“Shang Yixin” (solo exhibiton)
Beijing Commune (798 Art Zone, No.4 Jiuxianqiao Road, Chaoyang District, Beijing 100015, China) Nov 19, 2013–Jan 4, 2014
In his previous works, Shang Yixin often created ephemeral sculptures, wherein moving light cast over objects created instances of roving abstract shadows and a compelling visual relationship between darkened and illuminated surfaces. This use of light to articulate and animate form was a path he might have pursued further. Since 2011, however, the artist has been making work that joins the recent movement towards abstract paintings that look as if done by a machine. Multiple layers of paint have been sprayed over a regular square stencil to create intense patterns. Slight cross-shaped variations in the geometric field generate a sensation of sight rushing inwards or of something coming out from the canvas.

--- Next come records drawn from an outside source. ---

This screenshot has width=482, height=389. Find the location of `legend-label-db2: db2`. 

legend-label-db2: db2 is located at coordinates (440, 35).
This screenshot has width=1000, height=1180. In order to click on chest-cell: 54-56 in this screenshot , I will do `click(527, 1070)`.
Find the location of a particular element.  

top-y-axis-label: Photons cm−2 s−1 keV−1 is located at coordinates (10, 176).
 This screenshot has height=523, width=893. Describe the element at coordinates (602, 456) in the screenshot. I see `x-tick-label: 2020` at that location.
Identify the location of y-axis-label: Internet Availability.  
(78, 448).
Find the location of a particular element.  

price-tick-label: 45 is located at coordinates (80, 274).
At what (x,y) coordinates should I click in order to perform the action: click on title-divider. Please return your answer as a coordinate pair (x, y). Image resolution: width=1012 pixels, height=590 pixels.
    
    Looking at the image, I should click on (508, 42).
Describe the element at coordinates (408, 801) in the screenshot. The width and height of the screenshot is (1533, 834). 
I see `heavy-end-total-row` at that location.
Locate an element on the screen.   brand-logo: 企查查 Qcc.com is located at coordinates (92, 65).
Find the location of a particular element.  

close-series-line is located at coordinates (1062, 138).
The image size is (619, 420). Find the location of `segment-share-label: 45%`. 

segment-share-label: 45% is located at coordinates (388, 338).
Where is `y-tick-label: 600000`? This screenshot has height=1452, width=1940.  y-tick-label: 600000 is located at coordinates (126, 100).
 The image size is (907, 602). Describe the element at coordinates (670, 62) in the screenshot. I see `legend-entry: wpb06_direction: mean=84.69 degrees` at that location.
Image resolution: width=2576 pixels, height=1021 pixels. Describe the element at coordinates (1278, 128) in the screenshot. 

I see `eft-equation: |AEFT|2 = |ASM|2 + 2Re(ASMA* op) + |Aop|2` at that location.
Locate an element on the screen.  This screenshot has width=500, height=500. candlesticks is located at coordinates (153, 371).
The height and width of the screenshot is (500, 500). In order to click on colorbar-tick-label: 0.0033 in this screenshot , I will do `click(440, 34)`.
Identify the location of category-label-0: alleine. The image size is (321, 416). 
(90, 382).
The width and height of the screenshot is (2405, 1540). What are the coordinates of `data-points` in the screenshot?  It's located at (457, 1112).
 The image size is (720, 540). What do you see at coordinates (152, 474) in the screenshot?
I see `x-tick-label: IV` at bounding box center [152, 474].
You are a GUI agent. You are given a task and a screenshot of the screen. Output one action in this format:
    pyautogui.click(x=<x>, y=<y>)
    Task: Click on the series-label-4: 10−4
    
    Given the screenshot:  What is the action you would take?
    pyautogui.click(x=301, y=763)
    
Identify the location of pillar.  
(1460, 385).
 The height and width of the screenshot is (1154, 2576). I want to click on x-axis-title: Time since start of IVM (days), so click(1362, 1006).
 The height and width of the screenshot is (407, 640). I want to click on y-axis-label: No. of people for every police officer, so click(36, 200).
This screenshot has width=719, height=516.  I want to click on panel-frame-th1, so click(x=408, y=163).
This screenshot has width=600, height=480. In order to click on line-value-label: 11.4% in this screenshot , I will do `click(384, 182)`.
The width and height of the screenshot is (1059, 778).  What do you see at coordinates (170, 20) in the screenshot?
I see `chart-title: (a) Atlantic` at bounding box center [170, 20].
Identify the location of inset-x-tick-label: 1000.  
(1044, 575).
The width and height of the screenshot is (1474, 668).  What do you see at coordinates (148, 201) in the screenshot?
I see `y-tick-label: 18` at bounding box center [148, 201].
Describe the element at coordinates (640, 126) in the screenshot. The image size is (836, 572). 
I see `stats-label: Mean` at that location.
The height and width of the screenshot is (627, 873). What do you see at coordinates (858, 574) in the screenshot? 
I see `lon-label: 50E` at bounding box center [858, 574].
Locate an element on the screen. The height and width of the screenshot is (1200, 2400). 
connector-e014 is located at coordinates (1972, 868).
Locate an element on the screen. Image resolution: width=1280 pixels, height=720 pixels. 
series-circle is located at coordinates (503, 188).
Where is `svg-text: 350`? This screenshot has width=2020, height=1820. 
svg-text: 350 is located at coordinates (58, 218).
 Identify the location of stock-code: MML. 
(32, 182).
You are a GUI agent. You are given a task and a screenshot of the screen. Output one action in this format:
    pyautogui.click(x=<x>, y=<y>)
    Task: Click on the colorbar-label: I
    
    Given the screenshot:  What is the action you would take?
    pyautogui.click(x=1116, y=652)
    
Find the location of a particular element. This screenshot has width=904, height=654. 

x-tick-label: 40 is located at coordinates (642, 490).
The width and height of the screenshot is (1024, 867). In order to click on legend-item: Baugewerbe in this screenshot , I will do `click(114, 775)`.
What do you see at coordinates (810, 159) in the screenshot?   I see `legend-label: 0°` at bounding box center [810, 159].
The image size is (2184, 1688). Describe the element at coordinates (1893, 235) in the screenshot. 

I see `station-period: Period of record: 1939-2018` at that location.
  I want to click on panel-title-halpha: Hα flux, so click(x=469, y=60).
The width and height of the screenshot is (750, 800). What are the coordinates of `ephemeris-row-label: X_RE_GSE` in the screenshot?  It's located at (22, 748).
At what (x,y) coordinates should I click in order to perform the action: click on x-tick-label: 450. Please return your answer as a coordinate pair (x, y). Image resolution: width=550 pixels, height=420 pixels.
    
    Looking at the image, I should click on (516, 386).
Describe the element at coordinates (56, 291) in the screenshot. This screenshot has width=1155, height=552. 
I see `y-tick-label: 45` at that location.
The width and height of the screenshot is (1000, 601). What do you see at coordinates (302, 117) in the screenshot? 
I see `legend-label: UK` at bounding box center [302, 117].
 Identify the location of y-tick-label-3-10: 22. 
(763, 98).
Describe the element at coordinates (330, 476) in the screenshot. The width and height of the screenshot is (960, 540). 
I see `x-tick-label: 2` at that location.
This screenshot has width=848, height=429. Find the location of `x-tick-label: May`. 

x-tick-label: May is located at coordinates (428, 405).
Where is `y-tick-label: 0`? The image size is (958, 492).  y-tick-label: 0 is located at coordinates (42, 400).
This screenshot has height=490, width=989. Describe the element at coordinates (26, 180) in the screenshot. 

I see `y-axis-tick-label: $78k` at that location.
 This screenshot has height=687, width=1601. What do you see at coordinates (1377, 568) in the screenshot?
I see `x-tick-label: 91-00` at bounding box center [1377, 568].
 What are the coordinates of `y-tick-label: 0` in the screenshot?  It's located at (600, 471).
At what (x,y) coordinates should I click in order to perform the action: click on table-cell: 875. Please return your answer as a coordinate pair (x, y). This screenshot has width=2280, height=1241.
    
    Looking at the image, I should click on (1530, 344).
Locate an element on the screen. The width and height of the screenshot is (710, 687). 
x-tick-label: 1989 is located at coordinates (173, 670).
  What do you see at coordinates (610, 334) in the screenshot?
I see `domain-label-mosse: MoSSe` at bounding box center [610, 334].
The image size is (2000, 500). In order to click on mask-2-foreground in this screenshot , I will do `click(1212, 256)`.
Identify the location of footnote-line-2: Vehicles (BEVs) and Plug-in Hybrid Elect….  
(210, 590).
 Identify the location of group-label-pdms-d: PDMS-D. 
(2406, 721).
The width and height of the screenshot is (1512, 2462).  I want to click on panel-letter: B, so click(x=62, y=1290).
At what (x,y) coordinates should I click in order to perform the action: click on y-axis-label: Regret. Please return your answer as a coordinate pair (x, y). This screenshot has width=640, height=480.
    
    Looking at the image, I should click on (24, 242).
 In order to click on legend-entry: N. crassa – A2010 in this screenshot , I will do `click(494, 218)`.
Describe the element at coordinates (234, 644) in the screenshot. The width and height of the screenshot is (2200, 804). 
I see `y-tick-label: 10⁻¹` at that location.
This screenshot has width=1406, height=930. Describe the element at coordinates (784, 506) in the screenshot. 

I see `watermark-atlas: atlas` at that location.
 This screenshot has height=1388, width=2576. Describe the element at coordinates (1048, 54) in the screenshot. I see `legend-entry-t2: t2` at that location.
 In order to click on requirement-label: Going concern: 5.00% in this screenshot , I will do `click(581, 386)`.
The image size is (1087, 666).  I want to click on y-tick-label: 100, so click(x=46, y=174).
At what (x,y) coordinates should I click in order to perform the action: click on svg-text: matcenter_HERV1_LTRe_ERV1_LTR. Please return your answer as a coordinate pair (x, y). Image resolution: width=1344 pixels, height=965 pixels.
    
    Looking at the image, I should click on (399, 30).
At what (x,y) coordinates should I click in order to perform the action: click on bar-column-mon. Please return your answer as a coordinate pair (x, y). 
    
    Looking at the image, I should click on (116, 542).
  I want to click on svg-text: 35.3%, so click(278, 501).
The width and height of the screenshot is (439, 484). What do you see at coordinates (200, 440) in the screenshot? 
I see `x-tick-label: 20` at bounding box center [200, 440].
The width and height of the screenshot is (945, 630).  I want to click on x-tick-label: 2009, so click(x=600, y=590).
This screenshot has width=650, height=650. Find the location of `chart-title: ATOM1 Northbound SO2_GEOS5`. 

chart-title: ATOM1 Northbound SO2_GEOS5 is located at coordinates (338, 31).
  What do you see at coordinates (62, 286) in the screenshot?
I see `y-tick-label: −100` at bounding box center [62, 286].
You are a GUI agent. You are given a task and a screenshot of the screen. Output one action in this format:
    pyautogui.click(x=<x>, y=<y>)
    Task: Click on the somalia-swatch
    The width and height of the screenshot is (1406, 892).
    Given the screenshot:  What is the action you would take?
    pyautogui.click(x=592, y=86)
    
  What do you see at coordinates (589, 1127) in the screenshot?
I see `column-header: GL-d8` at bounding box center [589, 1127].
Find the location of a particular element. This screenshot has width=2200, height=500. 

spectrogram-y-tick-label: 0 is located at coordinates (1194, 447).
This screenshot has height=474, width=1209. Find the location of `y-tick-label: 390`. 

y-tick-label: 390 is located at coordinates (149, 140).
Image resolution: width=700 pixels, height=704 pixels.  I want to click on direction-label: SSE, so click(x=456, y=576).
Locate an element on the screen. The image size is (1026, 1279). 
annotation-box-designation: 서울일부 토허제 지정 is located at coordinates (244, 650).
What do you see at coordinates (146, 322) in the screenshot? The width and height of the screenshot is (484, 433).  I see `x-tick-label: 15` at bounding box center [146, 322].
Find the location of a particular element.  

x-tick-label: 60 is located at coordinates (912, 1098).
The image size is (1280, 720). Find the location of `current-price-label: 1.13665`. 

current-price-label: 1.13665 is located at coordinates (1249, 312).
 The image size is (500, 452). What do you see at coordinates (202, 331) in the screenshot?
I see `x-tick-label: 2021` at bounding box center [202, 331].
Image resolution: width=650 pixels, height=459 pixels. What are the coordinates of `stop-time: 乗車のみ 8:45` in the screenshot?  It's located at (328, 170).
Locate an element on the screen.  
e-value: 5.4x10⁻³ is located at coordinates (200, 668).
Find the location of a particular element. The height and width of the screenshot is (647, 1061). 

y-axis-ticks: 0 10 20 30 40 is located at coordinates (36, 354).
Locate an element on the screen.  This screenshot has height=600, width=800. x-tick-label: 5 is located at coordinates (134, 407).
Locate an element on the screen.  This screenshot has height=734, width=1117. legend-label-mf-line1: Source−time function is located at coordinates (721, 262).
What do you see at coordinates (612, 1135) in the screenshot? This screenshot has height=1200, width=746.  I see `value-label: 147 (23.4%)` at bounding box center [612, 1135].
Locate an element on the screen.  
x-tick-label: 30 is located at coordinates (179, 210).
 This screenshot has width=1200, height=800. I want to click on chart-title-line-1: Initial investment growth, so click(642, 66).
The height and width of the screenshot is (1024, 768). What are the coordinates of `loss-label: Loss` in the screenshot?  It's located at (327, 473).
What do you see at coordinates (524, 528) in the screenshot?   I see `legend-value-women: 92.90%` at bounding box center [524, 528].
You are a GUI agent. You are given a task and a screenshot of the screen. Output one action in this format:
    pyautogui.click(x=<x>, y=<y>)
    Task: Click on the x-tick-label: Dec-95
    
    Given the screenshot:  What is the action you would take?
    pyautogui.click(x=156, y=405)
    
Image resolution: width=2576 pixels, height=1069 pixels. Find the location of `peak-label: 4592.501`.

The works on show at Beijing Commune now—the artist’s first appearance there and his first exhibition of a number of these paintings—present an unwavering purpose and hours of systematic input. Here is control—of form and color (all the paintings use a palette, graduated by the layers, of black and white or a mustard-brown). Their collective impression is of rational tightness brought about by the elimination of chance—these works reach, visually, for the abstract truth of pure mathematics. In sum, this (incidentally, sold-out) solo exhibition delivers a forceful impression—both visually and about the alertness of young artists to works that “work”.